→ Extract:

[Start of section]

For Delhi’s stray dogs, the Supreme Court’s recent order to remove them from the streets is not just a change of address, it’s a sentence to unimaginable suffering. A dog will be forcibly caught, dragged away from familiar faces and smells, and thrust into an overcrowded, noisy shelter he never imagined. In those cramped, alien cages, fear will gnaw at his mind while poor conditions slowly break his body. What begins as an act of “removal” will, in reality, be both mental and physical torture for an animal that has done nothing but exist in the only home he has ever known.
The way we treat our animals reflects the way we treat each other.
Delhi is facing a mission impossible after the Supreme Court’s recent order to round up all stray dogs in Delhi-NCR within eight weeks and keep them in shelters. While we respect the authority of the court, this decision may be the most impractical and perhaps the least compassionate ruling in recent history.
The truth is, Delhi lacks the facilities, staff, and funds to carry out this order humanely. Experts warn it will cause unimaginable suffering to animals and could even worsen human–dog conflict.
Currently, the Municipal Corporation of Delhi (MCD) operates 20 Animal Birth Control (ABC) centres in collaboration with NGOs. These are not long-term shelters; they are temporary spaces where dogs stay for about 10 days after sterilisation before being returned to their neighbourhoods, as required by the Animal Birth Control (Dogs) Rules, 2023.
Even if all existing kennels were converted into permanent shelters, they could hold only around 4,000 dogs at a time. Delhi’s street dog population is estimated to be close to one million. That means more than 96% of the animals would have nowhere to go.
Caging thousands of dogs is not compassion; it is a silent catastrophe.
And that is only the space problem. The cost problem is even bigger. Feeding a million dogs at ₹40 per day would cost around ₹3 crore every day, over ₹1,000 crore a year. That does not include salaries, medical care, transport, and construction of new facilities. Former Union Minister and animal rights champion Maneka Gandhi says the cost could reach ₹15,000 crore, a sum Delhi simply does not have.
There is also no accurate count of Delhi’s stray dogs. The last city-wide census was in 2009. Without knowing the real numbers, planning is impossible.
Catching and transporting a million dogs will require hundreds of trained animal handlers, vehicles, and quarantine facilities. Currently, each of the city’s 12 zones has only two dog-catching vans. Even the plan to start with “ferocious” dogs, about 12,000 animals, is seen as unworkable.
“The greatness of a nation and its moral progress can be judged by the way its animals are treated.” – Mahatma Gandhi
Animal welfare organisations say the order directly goes against the ABC Rules, which state that community dogs must be sterilised, vaccinated, and released back to their areas. Removing them permanently is not only inhumane but also illegal under these rules.
Experts warn that putting large numbers of dogs into overcrowded shelters will lead to fights, spread of disease, and high death rates. Dogs are territorial, forcing them together from different areas will cause more aggression, not less.
Groups like PETA India, FIAPO, and People for Animals have called the order “shocking”, “illogical”, and “contrary to global public health guidance”. They say removing community dogs will not solve the problem of bites or population growth, but only sustained sterilisation and vaccination can.
This order risks replacing open cruelty on the streets with hidden cruelty behind shelter walls. With all due respect to the Supreme Court, this may well be remembered as a black day for compassion in India, a decision that puts impossible expectations above humane, workable solutions.

[End of section]

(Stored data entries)
[Start of section]

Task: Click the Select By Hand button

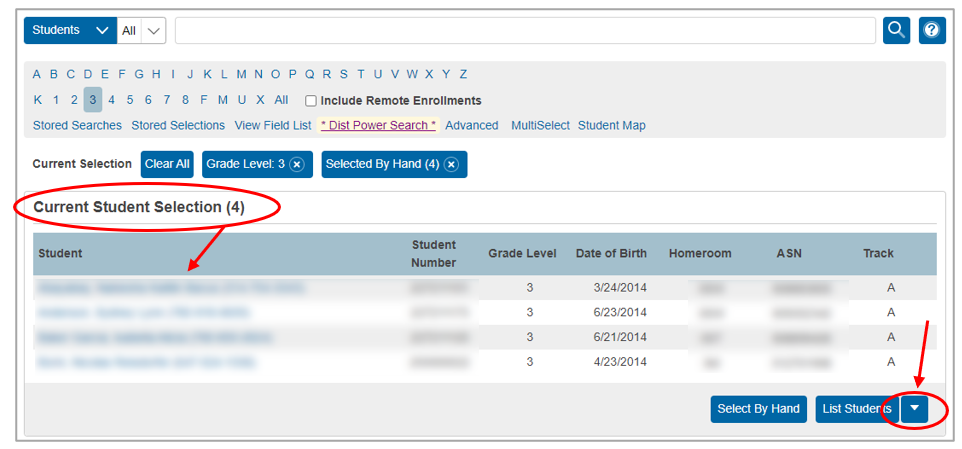Action: 758,409
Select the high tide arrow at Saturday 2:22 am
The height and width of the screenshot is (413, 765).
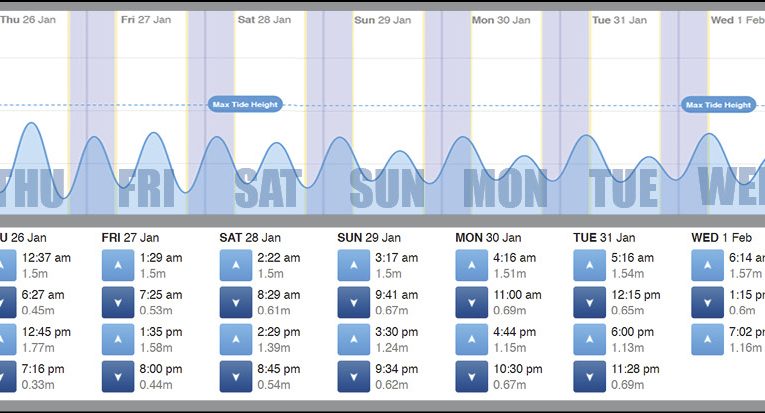point(235,265)
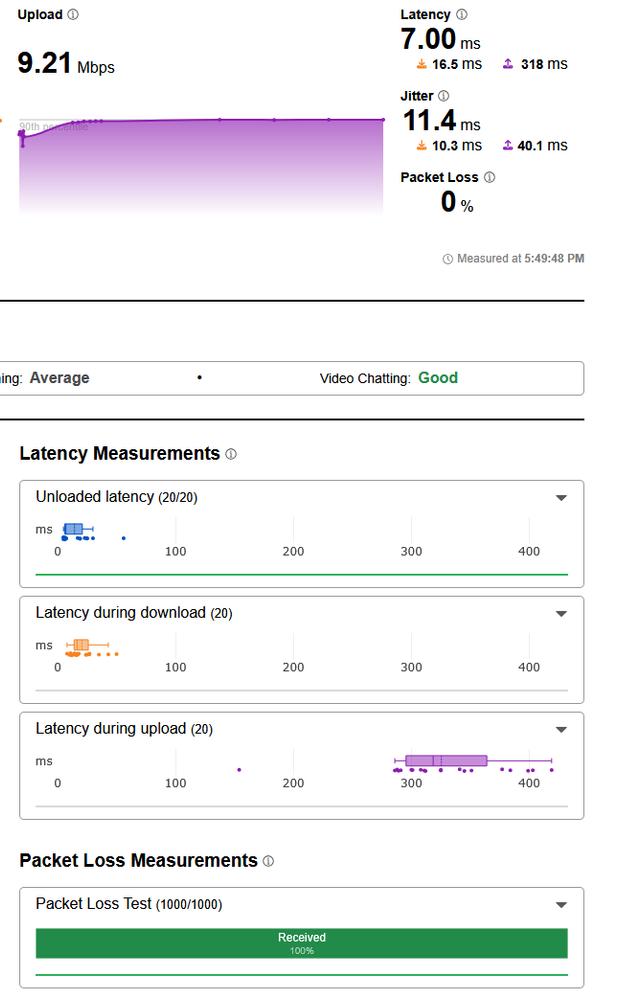This screenshot has width=619, height=998.
Task: Collapse the Unloaded latency section
Action: [x=561, y=498]
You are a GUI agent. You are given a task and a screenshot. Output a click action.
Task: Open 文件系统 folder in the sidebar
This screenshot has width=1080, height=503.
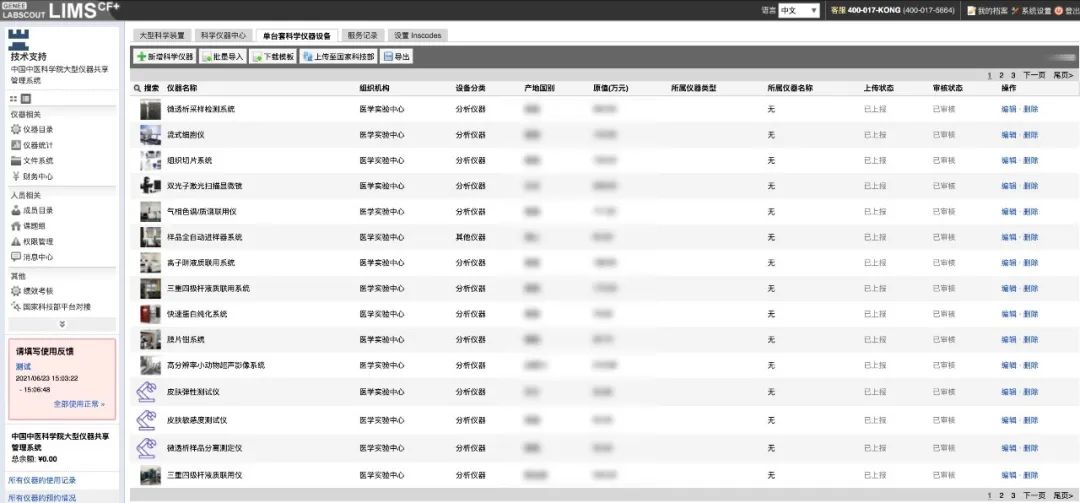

[End of section]

→ What to produce:
According to the article on Delhi's stray dog order, when was the last city-wide census of the city's stray dogs held?

→ Response below:
In 2009.